I have in mind in particular the hapless, or at least highly unfortunate “Britannicus,” formally Tiberius Claudius Caesar Britannicus, son of the emperor Claudius who, I indicated recently (in my January 25 2016 “It Happened Today”), I hope really was the clever and decent man described by Robert Graves and not the vicious half-wit his enemies depict. And his problem was that he was at an Imperial court so riven by intrigue that Claudius had to have his own wife executed for plotting to assassinate him. His third wife, that is.
This particular spouse, the evidently loathsome Valeria Messalina, had actually married someone else while still married to Claudius, one Gaius Sillius, and convinced Sillius to adopt Britannicus as part of a plot to do in Claudius then rule jointly as regents. (Who needs soap operas when you have this in real history, I ask?)
After Messalina and Sillius paid what seems a just price for their treacherous folly, Claudius himself felt obliged to marry again, because with Britannicus being about eight at this point Claudius’ lack of an adult son left him even more than usually vulnerable to being bumped off. His choice, in a tight spot, was the scheming and sinister Agrippina the Younger, great-granddaughter of Augustus and thus a relative of Julius Caesar himself, and to adopt her son, of whom you may have heard bad stuff. Nero.
Claudius made Nero joint-heir with Britannicus until the latter came of age, which among the Roman elite happened at 14. Guess who died at 13 on February 11 of 55 AD.

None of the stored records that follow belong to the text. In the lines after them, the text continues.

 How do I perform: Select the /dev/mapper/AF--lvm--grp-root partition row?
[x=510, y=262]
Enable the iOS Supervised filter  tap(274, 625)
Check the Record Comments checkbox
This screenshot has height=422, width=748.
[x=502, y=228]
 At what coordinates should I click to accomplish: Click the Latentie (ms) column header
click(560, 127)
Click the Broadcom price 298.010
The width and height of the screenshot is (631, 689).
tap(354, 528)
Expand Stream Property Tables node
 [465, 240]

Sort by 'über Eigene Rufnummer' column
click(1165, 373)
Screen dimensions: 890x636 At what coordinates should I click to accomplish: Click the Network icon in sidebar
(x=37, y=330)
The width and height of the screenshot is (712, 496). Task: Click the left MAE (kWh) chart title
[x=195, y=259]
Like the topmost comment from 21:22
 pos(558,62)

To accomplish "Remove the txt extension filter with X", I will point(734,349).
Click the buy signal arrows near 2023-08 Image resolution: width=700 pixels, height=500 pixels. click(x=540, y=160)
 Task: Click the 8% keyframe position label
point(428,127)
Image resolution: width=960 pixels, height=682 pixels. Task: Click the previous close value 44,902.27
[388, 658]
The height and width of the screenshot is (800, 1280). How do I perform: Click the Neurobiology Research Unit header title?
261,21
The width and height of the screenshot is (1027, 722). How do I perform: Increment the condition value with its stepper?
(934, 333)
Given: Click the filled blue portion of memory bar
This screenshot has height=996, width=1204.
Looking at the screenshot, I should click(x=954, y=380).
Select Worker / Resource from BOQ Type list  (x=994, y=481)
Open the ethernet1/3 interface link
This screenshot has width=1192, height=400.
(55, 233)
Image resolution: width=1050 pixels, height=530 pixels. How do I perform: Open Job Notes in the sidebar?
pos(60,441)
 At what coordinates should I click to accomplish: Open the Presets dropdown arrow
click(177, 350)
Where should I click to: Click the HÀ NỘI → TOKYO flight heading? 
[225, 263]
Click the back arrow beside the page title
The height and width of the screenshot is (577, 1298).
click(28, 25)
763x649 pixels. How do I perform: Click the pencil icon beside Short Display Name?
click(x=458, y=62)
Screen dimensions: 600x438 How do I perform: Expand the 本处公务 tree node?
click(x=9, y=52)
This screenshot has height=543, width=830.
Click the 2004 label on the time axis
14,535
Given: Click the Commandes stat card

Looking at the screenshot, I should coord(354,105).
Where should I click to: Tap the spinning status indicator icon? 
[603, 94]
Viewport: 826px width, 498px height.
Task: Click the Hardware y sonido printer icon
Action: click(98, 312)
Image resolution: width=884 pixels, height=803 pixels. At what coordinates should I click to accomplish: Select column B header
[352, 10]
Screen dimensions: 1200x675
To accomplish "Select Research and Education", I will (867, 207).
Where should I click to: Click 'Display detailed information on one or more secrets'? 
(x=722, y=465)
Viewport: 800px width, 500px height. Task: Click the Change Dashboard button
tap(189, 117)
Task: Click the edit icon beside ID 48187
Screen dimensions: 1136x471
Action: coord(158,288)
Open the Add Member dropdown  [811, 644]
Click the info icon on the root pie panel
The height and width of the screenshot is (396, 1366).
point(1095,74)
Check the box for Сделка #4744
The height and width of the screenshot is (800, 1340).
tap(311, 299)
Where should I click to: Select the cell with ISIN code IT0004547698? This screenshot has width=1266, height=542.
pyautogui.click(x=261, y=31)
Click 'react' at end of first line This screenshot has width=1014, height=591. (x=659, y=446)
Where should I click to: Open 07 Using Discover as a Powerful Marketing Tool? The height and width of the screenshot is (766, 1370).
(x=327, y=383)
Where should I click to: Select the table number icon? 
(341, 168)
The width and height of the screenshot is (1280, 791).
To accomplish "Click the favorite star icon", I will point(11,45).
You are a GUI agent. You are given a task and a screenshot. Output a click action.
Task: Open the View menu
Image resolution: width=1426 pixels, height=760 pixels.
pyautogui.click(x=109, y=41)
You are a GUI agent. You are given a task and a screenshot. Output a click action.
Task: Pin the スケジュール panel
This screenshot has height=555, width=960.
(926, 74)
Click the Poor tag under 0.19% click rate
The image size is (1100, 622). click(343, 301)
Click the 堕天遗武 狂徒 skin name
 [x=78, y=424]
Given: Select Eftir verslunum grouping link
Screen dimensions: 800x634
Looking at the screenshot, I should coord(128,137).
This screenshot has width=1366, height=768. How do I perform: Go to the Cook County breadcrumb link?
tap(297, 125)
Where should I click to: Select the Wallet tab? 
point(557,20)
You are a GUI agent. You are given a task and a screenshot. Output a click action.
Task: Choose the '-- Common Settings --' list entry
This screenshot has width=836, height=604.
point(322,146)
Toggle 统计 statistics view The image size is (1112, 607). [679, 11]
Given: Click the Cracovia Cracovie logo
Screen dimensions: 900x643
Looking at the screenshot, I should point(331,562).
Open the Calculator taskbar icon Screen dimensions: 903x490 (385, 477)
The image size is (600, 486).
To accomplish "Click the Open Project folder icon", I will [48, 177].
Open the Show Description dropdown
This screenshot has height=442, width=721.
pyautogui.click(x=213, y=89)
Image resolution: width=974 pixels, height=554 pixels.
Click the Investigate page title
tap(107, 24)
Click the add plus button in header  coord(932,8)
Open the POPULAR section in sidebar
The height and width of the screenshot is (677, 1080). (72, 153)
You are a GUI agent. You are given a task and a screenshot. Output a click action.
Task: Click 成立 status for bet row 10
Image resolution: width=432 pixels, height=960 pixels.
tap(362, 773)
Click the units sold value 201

Right. Britannicus. Not four months after Claudius, both poisoned in a court whose intrigues, adulteries, betrayals and endless killings would have left the Borgias slack-jawed with envy. Agippina herself came to an obscure end generally blamed on Nero in accounts impossible to credit even given the times. But if she was indeed murdered by her own son, it served her right.
Like lots of people in this story she behaved very badly and like many of them she had at least some choices. As for poor Britannicus, as far as we can tell he played his part bravely and skilfully. But it was a hopeless part.
There are certainly worse starts to life than being the son of a Roman emperor. But sometimes it, too, can be an insurmountable disaster. So remember, if you weren’t born with a lot of advantages but did escape immediate catastrophe, consider summoning the shade of Britannicus to tell you it may have been a considerable blessing in disguise.